Has anyone heard of / have a horse sired by Trevallion Ap Comet? A pure bred Welsh Sec D. Or anyone know of Brynari Doll? Also a Welsh Sec D. My mare is out of Brynari Doll by Trevallion Ap Comet and interested to see if anyone knows anything about them or has a pony by them?


----------



## Elf On A Shelf (23 March 2013)

http://www.rainhillwelshcobs.com/profile.php?name=Trevallion ap Comet

http://www.allbreedpedigree.com/ind...red=Standard&x2=n&username=&password=&x=0&y=0


----------



## L&M (23 March 2013)

I was lucky enough to own a part bred welsh by this stallion - his registered name was 'trevallions little star' and lived up to his name.

He was 14.2hh and dun and a very good jumper - he did junior bsja with his previous owner then i did rc level with him and was a fab hunter.

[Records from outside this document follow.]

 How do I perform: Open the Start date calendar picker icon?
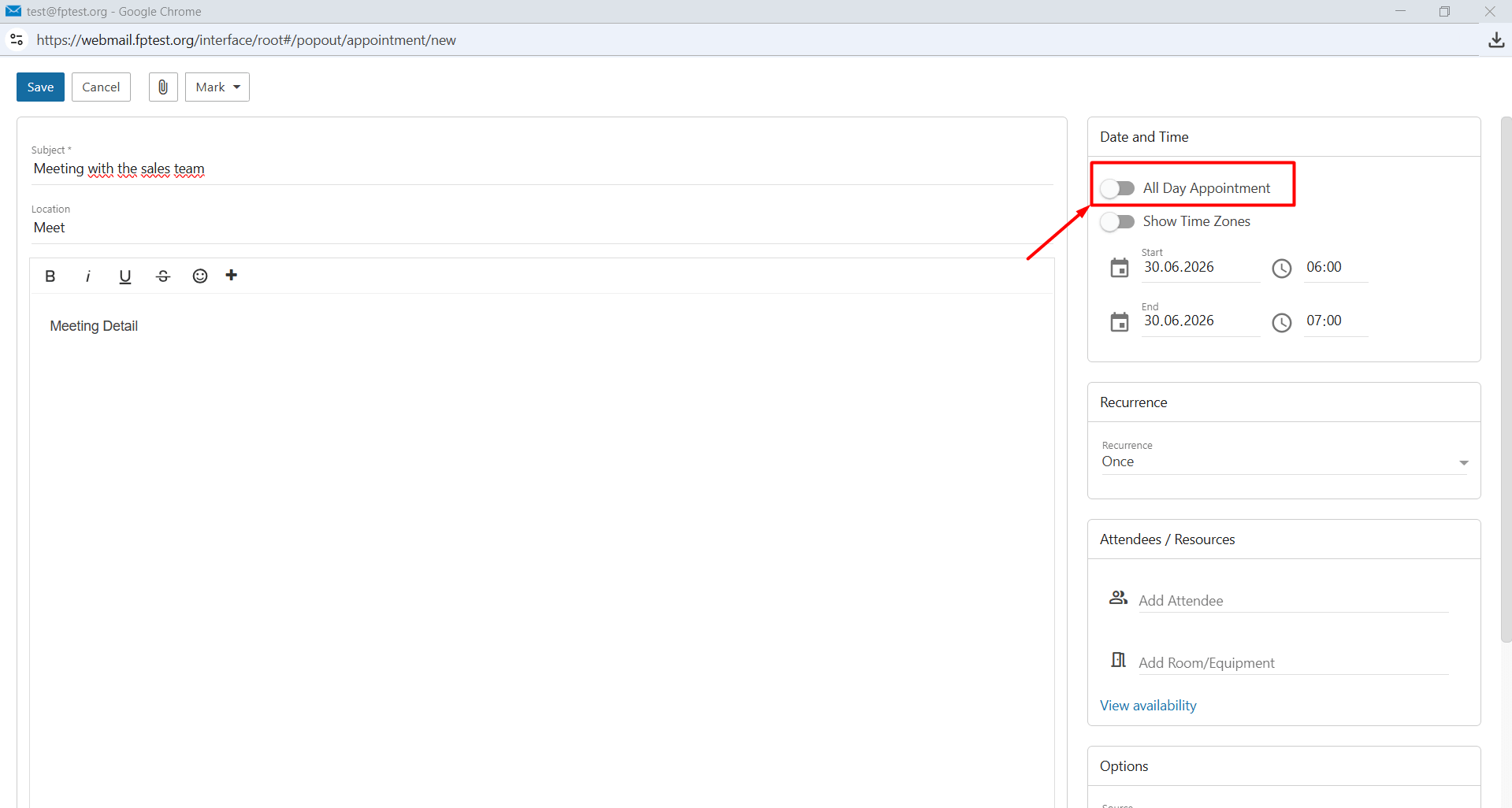pos(1119,269)
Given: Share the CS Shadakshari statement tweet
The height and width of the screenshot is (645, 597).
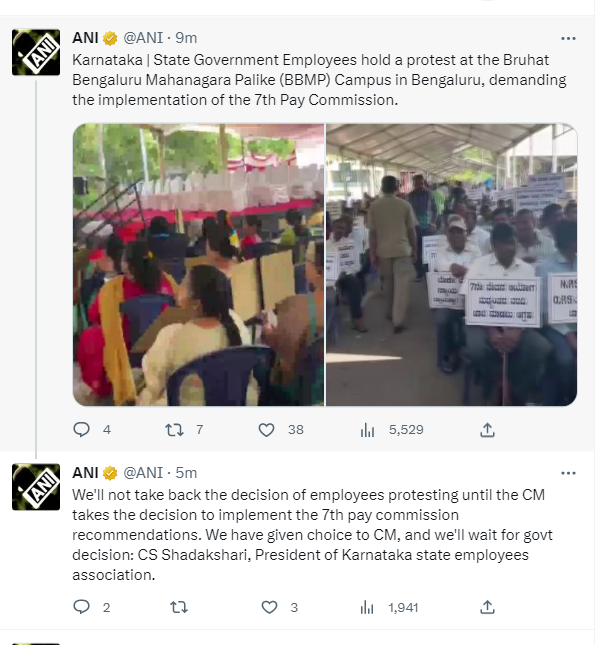Looking at the screenshot, I should coord(487,607).
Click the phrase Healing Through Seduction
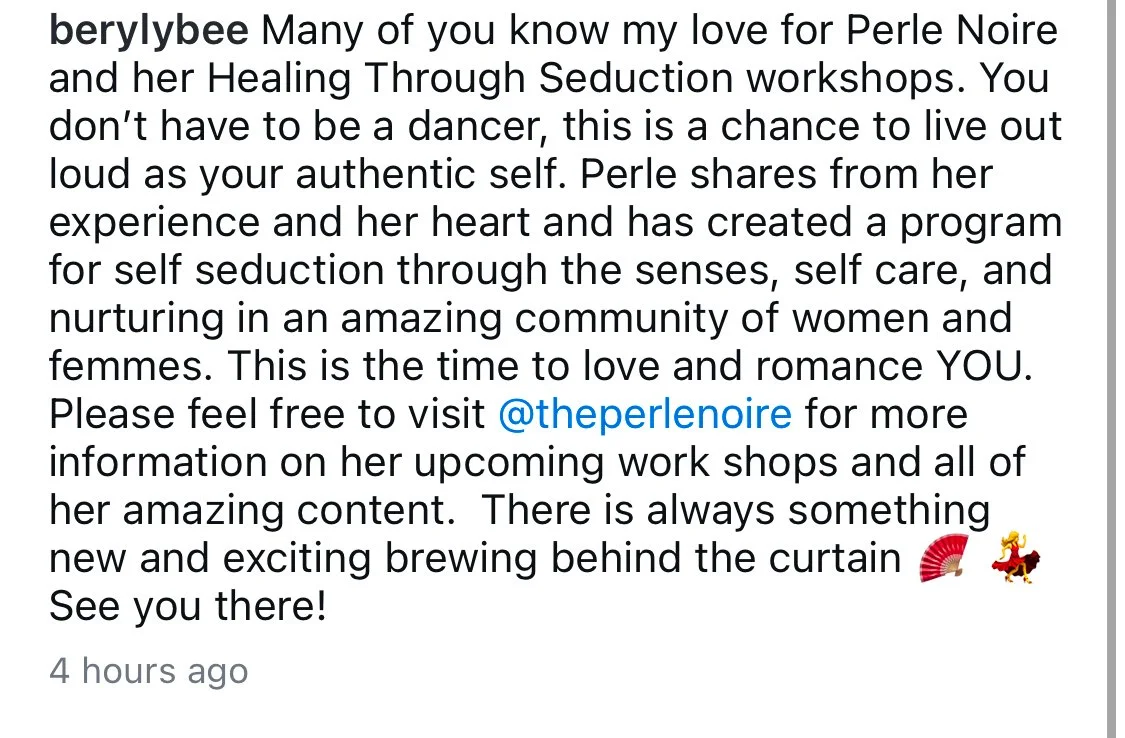 (471, 79)
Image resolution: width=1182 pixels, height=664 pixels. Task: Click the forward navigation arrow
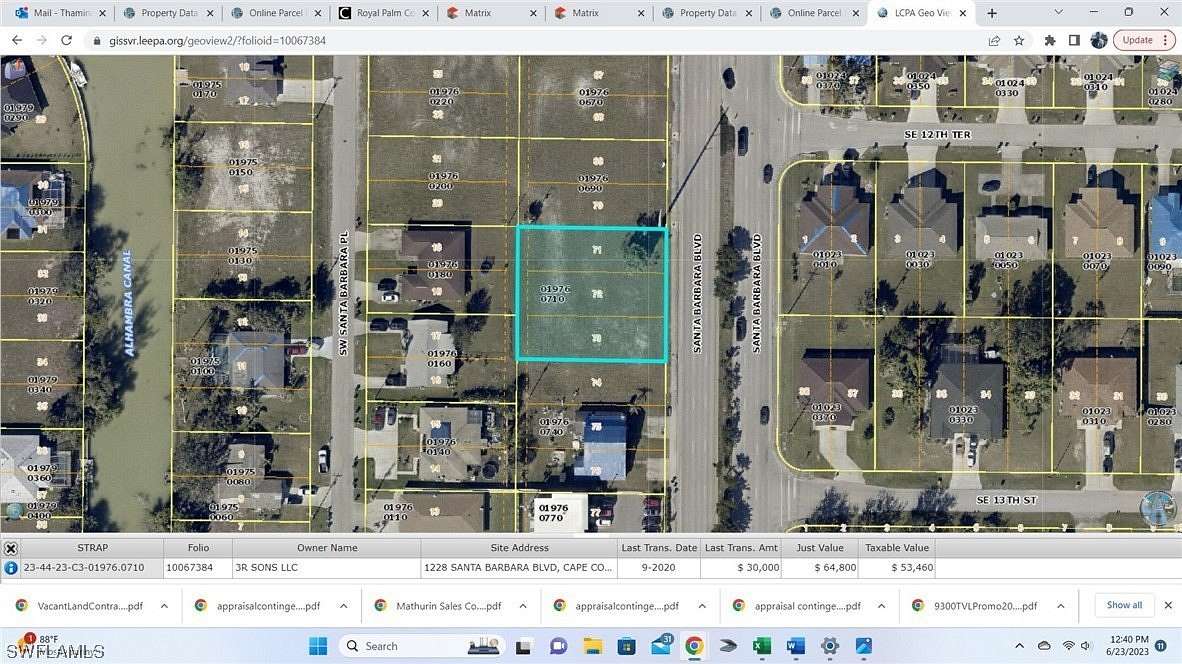pyautogui.click(x=41, y=40)
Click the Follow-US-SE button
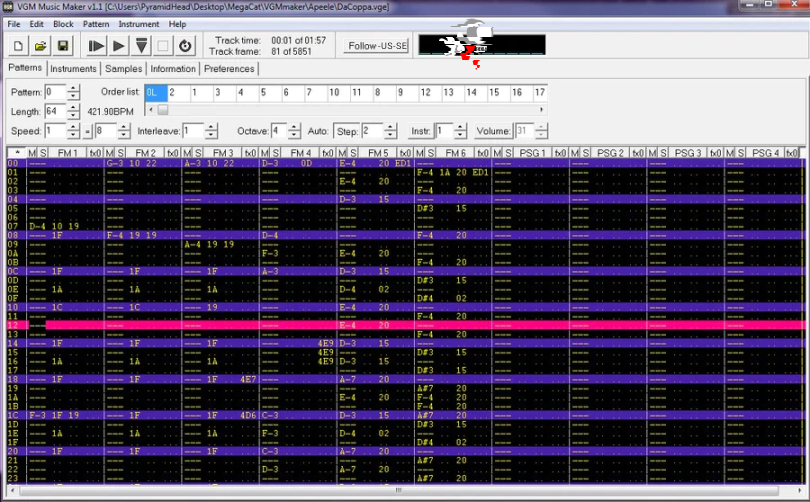 376,46
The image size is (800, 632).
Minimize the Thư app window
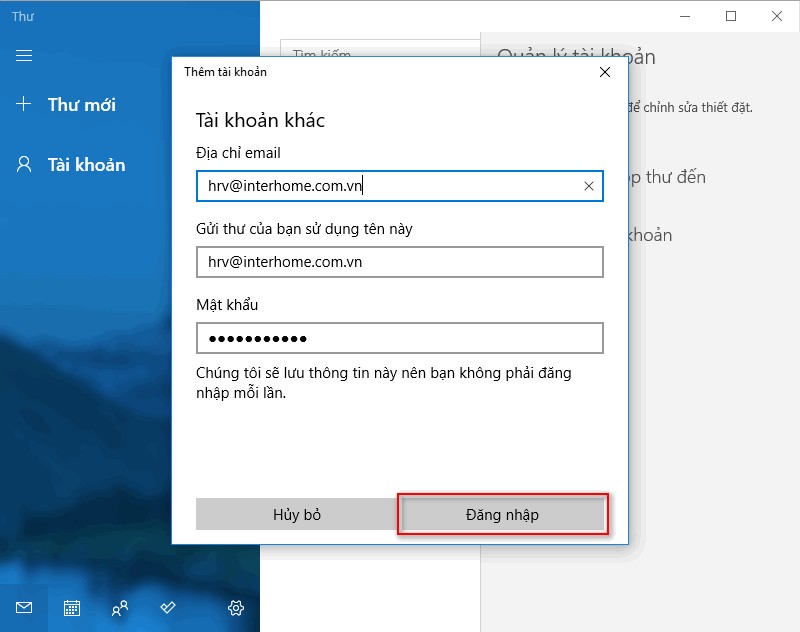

He was quite sharp too ride and a sensitive character, but you could trust him with your life.

I sold him to a friend a few years ago and is still going strong.


----------



## LillySparrow (23 March 2013)

Thanks EKW - saw those sites and was considering ringing Rainhill to see if they have any info on Trevallion. They have a pic of him on their site, which was very nice to see.

Sidney: How exciting! A half brother to my mare! Maybe just coincidence but my mare is also a good jumper and your description of your gelding would apply to her too!! She is also very sensitive and sharp yet kind.

Any more owners of Trevallion Ap Comet progeny out there? I know of two full sisters to my mare: Cefn Forest Lady and Cefn Forest Princess.


----------



## Rhodders (24 March 2013)

he' s my welshies great grand sire


----------



## pintoarabian (28 March 2013)

This link takes you to the progeny listed on Allbreeds.
http://www.allbreedpedigree.com/ind...red=Standard&x2=n&username=&password=&x=0&y=0


----------



## Barbra (20 May 2014)

Just read your post so don t know whether you ll see this but I have a mare by Trevallion Ap Comet ! She s called Cefn Forest Annie out of Bancyglyn Doll. I have owned her for nearly 14 years, she will be 21 this week ! She is very sensitive and quite sharp but a real sweetie and really looks after me ! We live in Devon.


----------